When mega-mogul Michael Bloomberg ran for mayor of New York in 2001, he was worth approximately $4 billion; he went on to spend more than $200 million to win and then keep that office. Today, he’s worth some $51 billion, and he’s talking about running for president as a Democrat. Bloomberg has toyed with a presidential run for each of the last three cycles, and the media tease-out that he’s engaging in now may just be more mischief. If Bloomberg is serious this time, he and his hoard of cash might cause some would-be Democratic candidates to reconsider.

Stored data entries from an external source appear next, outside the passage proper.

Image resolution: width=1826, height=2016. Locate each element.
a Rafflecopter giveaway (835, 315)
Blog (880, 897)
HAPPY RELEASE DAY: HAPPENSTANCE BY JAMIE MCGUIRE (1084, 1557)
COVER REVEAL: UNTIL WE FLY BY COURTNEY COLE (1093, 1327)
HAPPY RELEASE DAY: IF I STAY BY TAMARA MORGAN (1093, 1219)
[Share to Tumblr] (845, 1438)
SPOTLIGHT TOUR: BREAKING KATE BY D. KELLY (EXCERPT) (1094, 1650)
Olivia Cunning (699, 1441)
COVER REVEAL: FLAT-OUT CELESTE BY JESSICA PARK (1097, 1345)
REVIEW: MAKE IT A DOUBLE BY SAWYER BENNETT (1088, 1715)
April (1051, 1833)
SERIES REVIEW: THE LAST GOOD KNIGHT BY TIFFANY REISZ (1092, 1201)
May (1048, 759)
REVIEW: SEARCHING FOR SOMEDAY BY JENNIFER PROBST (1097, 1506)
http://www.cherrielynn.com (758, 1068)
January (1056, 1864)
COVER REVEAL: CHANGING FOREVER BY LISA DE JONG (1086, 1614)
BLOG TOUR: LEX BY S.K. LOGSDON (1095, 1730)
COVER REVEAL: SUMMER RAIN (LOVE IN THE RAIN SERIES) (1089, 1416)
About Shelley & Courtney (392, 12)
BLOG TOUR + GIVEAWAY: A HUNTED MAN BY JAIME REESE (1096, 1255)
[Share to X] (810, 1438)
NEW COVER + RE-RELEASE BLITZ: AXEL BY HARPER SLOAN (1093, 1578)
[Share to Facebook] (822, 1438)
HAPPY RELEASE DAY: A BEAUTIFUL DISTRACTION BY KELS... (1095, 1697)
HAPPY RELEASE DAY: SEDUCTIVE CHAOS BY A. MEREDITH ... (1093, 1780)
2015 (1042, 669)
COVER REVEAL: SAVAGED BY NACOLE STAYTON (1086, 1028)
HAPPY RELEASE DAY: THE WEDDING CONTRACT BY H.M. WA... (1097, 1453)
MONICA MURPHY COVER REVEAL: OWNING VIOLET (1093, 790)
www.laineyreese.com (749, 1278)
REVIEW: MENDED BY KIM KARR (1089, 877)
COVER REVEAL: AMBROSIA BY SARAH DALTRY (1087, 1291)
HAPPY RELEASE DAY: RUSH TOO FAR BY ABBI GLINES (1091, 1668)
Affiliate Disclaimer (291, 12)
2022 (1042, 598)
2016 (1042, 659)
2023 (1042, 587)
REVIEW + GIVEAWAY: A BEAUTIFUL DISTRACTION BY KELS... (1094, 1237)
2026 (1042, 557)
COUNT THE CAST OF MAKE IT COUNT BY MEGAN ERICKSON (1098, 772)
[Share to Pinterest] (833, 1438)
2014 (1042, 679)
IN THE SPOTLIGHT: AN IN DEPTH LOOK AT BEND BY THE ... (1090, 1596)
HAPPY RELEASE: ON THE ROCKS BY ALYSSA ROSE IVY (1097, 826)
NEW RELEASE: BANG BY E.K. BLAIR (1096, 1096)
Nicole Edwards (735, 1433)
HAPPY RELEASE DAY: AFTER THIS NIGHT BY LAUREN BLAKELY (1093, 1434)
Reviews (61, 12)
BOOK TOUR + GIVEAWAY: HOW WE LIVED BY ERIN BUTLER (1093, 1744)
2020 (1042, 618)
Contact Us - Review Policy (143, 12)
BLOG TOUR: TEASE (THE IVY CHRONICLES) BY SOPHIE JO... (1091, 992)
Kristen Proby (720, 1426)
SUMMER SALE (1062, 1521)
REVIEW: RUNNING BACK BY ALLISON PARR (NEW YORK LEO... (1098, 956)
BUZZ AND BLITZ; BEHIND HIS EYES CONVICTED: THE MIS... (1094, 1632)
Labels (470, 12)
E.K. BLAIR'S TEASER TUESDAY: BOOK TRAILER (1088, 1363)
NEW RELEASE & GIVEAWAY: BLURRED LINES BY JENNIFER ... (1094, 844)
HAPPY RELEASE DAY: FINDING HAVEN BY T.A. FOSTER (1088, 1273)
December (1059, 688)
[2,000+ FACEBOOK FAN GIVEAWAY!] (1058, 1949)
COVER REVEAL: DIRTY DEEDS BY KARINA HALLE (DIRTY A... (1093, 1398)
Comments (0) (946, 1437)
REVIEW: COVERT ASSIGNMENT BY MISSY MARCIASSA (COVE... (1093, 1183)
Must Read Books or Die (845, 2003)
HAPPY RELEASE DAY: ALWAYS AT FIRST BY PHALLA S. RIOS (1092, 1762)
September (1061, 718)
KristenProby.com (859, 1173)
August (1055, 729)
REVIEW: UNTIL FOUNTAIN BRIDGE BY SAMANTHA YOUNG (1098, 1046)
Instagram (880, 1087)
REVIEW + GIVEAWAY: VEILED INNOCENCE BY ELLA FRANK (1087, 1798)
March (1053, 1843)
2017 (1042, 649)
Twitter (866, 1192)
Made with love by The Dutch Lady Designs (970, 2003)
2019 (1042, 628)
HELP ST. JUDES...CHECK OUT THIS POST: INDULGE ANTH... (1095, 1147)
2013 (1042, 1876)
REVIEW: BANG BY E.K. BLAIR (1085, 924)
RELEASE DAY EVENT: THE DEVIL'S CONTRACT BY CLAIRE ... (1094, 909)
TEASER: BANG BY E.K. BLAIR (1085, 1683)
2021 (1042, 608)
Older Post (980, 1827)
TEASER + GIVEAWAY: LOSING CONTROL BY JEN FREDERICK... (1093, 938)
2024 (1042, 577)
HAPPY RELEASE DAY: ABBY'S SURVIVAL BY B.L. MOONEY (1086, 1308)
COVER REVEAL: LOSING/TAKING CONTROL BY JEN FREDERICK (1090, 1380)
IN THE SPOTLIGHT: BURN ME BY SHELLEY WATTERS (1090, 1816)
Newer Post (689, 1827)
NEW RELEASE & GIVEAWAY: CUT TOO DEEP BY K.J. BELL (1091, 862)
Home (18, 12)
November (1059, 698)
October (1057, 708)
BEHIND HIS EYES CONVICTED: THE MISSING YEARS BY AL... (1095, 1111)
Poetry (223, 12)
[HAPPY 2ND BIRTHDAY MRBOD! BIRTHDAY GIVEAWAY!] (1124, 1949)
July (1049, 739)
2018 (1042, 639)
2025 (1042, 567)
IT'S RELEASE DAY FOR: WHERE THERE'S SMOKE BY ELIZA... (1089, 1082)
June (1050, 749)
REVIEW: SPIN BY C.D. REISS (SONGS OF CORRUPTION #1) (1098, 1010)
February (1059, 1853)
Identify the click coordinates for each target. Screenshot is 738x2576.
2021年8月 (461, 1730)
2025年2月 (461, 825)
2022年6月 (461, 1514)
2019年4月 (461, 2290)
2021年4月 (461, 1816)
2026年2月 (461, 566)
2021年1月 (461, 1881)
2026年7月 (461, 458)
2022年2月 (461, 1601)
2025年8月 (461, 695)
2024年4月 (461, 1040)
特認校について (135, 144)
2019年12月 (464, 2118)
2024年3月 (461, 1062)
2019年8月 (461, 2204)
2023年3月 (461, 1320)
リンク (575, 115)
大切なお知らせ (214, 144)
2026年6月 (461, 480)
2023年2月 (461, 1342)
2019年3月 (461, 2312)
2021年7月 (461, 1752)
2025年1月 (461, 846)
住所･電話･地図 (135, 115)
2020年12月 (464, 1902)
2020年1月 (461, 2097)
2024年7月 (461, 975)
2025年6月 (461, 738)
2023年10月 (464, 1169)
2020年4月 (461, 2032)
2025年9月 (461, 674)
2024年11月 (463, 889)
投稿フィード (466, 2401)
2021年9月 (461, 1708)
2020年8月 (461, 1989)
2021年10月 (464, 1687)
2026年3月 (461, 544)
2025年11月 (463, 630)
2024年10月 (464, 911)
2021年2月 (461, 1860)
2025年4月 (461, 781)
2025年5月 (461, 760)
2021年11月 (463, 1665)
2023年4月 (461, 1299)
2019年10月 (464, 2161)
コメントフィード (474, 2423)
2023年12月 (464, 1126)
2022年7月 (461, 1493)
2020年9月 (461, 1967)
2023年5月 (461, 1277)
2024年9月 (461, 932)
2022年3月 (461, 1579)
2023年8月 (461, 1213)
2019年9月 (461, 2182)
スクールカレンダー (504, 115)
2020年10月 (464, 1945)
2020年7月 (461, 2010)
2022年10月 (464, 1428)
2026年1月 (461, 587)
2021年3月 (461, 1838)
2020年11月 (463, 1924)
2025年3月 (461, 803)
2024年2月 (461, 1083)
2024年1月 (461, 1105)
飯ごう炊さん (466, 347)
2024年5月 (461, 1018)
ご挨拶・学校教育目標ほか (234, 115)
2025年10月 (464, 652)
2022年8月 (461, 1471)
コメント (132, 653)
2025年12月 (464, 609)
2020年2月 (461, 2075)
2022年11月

What would a Bloomberg candidacy mean for New York governor Andrew Cuomo, who last week easily deflected lefty gadfly actress Cynthia Nixon’s primary challenge? He has to be at least thinking about becoming the first native New York Democrat to mount a successful campaign for the White House since Franklin D. Roosevelt in 1932. It’s not clear that Cuomo will go for it; he seems well-positioned, but last week’s primary results presented him with some potential vexations, and the upcoming general election seems likely to deepen them.
The irritations have little to do with Republicans—the GOP is functionally nonexistent in New York—but rather with the emergence of a tougher brand of left-wing politicking than that exhibited by Nixon. Bands of volubly anti-Cuomo progressives emerged from the legislative primaries, defenestrating six uber-transactional, Cuomo-allied state senators, and setting the stage for what could be epic policy and spending battles among the newcomers, entrenched but historically-marginal legislative lefties, and Cuomo, who, for all his progressive rhetoric, has for the most part governed from the center for eight years. He knows full well that New York State is just one market correction removed from a budget crisis that will rival those of the past. So the governor can’t be looking forward to the coming legislative session, especially since last week’s primary turnouts give every reason to believe that the third floor of the Albany capitol is going to be a more radical place in January than it is today.
This doesn’t mean that Cuomo will be defenseless, though; no governor has ever been more intimately familiar with Albany’s levers of power, and none manipulates them more joyfully, than he. Now 60, Cuomo’s been in the game, off and on, since he was 25, and he understands that in Albany, advantage accrues to the governor. The governor submits a budget to the legislature, thus exercising enormous control over the perks and pork so dear to legislators. If they want to modify his proposals, he has to agree. And he’s virtually immune to meaningful legislative retaliation because he alone controls innumerable agency and public-authority accounts and bonding powers needed to fund his own priorities—which, history suggests, will include punishing legislative renegades.
It’s true that Cuomo will enter the 2019 legislative session substantially weakened by the courts. His chief governmental enforcer, Joseph Percoco, and a key economic-development ally, Alain Kaloyeros, are on their way to prison following corruption convictions, and other investigations continue. But the governor is nothing if not resourceful.
Meantime, there is the matter of what Cuomo wants to do with a third term. His first four years were dedicated to the upstate economic-development schemes that have gotten him into so much trouble—the so-called Buffalo Billion first among them. He largely spent his second term, which followed an embarrassing primary challenge from a hard-left lawyer, polishing his progressive credentials. What will a third term bring, especially if circumstances, or Bloomberg, preclude a White House run?
Cuomo knows that, historically, third terms are not kind to New York incumbents. For the sake of their reputations, Mayors Bloomberg and Ed Koch would have done well to pack it in after two terms; the same goes for Governors George Pataki and Mario Cuomo. So it’s not hard to imagine Andrew Cuomo staring out his office window at the massive, marble office complex that abuts the capitol and thinking: “Yes, I won—but what now?”